-- Begin ENTRIES --

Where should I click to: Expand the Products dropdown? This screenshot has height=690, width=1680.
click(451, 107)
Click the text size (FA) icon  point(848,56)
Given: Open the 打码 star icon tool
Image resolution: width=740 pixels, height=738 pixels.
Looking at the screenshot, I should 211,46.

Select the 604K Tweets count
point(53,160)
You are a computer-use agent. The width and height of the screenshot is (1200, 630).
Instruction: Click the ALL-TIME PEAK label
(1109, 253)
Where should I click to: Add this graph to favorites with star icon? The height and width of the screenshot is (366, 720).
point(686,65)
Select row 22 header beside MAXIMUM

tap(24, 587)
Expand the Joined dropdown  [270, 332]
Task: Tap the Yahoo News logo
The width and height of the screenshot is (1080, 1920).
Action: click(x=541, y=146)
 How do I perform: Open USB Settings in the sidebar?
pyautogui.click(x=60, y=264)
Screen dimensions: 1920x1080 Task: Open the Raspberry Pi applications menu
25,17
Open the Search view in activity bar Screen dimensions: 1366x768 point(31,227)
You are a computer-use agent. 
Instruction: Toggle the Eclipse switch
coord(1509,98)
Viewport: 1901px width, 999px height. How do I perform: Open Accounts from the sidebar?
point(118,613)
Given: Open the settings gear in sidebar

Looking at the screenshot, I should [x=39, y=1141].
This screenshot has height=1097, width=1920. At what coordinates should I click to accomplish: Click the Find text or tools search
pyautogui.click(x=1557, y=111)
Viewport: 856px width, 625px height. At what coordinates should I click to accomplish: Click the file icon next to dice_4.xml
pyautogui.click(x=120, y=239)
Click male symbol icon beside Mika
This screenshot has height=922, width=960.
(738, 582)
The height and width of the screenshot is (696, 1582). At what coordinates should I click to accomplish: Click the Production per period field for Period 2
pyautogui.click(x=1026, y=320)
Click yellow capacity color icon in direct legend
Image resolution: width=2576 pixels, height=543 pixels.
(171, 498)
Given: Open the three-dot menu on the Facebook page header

-- End ENTRIES --

- _EXERCISE TASK_: Rewrite the records above, swapping every "sidebar" for "side panel" and leaving everything else unchanged.

- _EXPECTED OUTPUT_:
Where should I click to: Expand the Products dropdown? This screenshot has height=690, width=1680.
click(451, 107)
Click the text size (FA) icon  point(848,56)
Given: Open the 打码 star icon tool
Image resolution: width=740 pixels, height=738 pixels.
Looking at the screenshot, I should 211,46.

Select the 604K Tweets count
point(53,160)
You are a computer-use agent. The width and height of the screenshot is (1200, 630).
Instruction: Click the ALL-TIME PEAK label
(1109, 253)
Where should I click to: Add this graph to favorites with star icon? The height and width of the screenshot is (366, 720).
point(686,65)
Select row 22 header beside MAXIMUM

tap(24, 587)
Expand the Joined dropdown  [270, 332]
Task: Tap the Yahoo News logo
The width and height of the screenshot is (1080, 1920).
Action: click(x=541, y=146)
 How do I perform: Open USB Settings in the side panel?
pyautogui.click(x=60, y=264)
Screen dimensions: 1920x1080 Task: Open the Raspberry Pi applications menu
25,17
Open the Search view in activity bar Screen dimensions: 1366x768 point(31,227)
You are a computer-use agent. 
Instruction: Toggle the Eclipse switch
coord(1509,98)
Viewport: 1901px width, 999px height. How do I perform: Open Accounts from the side panel?
point(118,613)
Given: Open the settings gear in side panel

Looking at the screenshot, I should [x=39, y=1141].
This screenshot has height=1097, width=1920. At what coordinates should I click to accomplish: Click the Find text or tools search
pyautogui.click(x=1557, y=111)
Viewport: 856px width, 625px height. At what coordinates should I click to accomplish: Click the file icon next to dice_4.xml
pyautogui.click(x=120, y=239)
Click male symbol icon beside Mika
This screenshot has height=922, width=960.
(738, 582)
The height and width of the screenshot is (696, 1582). At what coordinates should I click to accomplish: Click the Production per period field for Period 2
pyautogui.click(x=1026, y=320)
Click yellow capacity color icon in direct legend
Image resolution: width=2576 pixels, height=543 pixels.
(171, 498)
Given: Open the three-dot menu on the Facebook page header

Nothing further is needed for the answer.